Di kalangan yang agak nyinyir sama rasionalitas (yang seringkali khas Barat), mereka menolak dengan mengatakan “Ah, misi hidup itu hanya dalam artian tertentu saja” dan tanggapan lainnya yang lebih mengarah kepada ketiadaan cetak biru manusia, sehingga, konsekuensinya, kita bebas menafsir diri untuk menjadi apa pun. Well, sialnya, saya juga cukup mengerti apa maksud perkataan mereka (karena umumnya orang seumuran), bahkan bukanlah kesombongan kalau saya berkata “lebih paham hal itu secara teoretis” karena selama lebih dari 20 tahun saya masih tetap “basah kuyup” dalam pembelajaran filsafat Barat dan bahkan meneruskan pendidikan pasca sarjana di STF Driyarkara—sementara kebanyakan teman seangkatan atau seumuran saya sudah mengenyahkan wacana-wacana semacam itu dari hidupnya. Saya mengerti batasan-batasan jasadiah ini justru karena saya intens belajar wacana Barat.
Namun, keyakinan bahwa manusia itu punya misi hidup bukanlah sesuatu yang saya yakini secara teoretik saja. Setidaknya, dalam kadar sedangkal apa pun, secara empirik saya mengalami sendiri bahwa manusia itu memang memiliki energi minimal—suatu bayangan dari autentisitas manusia—yang seharusnya menjadi perhatian utama dalam dunia pendidikan. Itulah yang kemudian saya paparkan dalam kata sambutan peluncuran buku di atas.
Dalam kata sambutan itu, saya mengambil contoh perbandingan antara saya dengan Pak Bambang.
Saya kuliah di FSRD ITB dengan mengambil spesialisasi Desain Produk. Pada zaman saya, Jurusan Desain termasuk jurusan dengan jumlah peminat tertinggi di ITB. Dalam hal persaingan dan jumlah peminat, Desain setaraf dengan Informatika dan Teknik Industri. Soal lapangan pekerjaan, menurut survey yang pernah diadakan oleh ITB sendiri, lulusan Desain ITB adalah lulusan yang tidak pernah menjadi pengangguran. Mereka selalu diterima di suatu perusahaan atau membuat perusahaan sendiri atau menjadi ”Ronin” alias “Samurai Tak Bertuan” yang menawarkan jasanya secara lepasan kepada berbagai klien. Dengan gambaran seperti itu, tidak berlebihan kalau saya bisa mengangan-angankan bahwa perusahaan besar otomotif atau elektronik adalah tambatan bagi masa depan saya nanti. Saya bahkan pernah kursus bahasa Jerman selama setahun karena berobsesi untuk menjadi desainer produk tulen. (Maklum, Bauhaus di Jerman yang dimotori oleh para tokohnya yang keturunan Yahudi adalah kiblat pendidikan desain di seluruh dunia.) Namun, apa yang akhirnya terjadi? Saya baru lulus setelah kuliah selama 19 tahun dan itu pun dengan IPK hanya 2,74.
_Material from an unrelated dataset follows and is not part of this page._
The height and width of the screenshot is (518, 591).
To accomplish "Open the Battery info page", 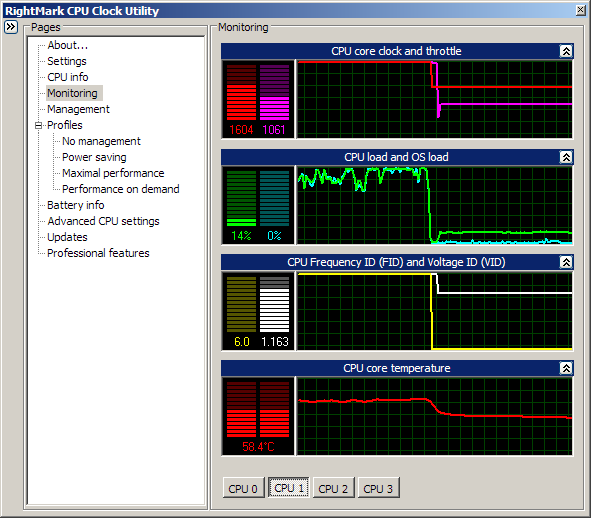I will [x=75, y=205].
Sementara Bambang Sugiharto, semenjak SMP dia sudah hidup di asrama untuk ditempa menjadi Romo bagi umat Katolik, namun saat menjelang pentahbisan dia mengundurkan diri karena, menurutnya, jiwa seni-nya terlalu besar ketimbang jiwa Romo-nya. Kuliah S1 dia tempuh di Filsafat Unpar, dan dia ulangi lagi di Filsafat UI. Berarti dia memiliki dua gelar S1 Filsafat dari dua Universitas. Kemudian dia kuliah S2 filsafat di Roma, dan kemudian, lagi-lagi, kuliah S3 filsafat juga masih di Roma. Sekarang dia telah menjadi Guru Besar atau Profesor Filsafat di Unpar. Tahukah Anda, kira-kira perusahaan manakah yang akan memperkerjakan seorang filsuf untuk berpikir teoretis dan merumuskan hal-hal tidak konkret yang terlihat lebih menyerupai pembuangan energi intelektual secara mubazir? Tahukah Anda bahwa Pak Bambang sendiri pernah mengemukakan bahwa untuk membuat kartu nama saja dia kebingungan setengah mati. Di dunia ini keterlaluan kalau ada filsuf ngaku filsuf. Gelar filsuf adalah penisbatan dari orang. Bayangkan, kata dia, masak di kartu namanya harus dicantumkan ”Bambang Sugiharto – Filsuf”. Toh, setelah melihat itu, orang pun tetap akan bertanya: ”Kalau begitu, Anda kerjanya di mana?” he he he...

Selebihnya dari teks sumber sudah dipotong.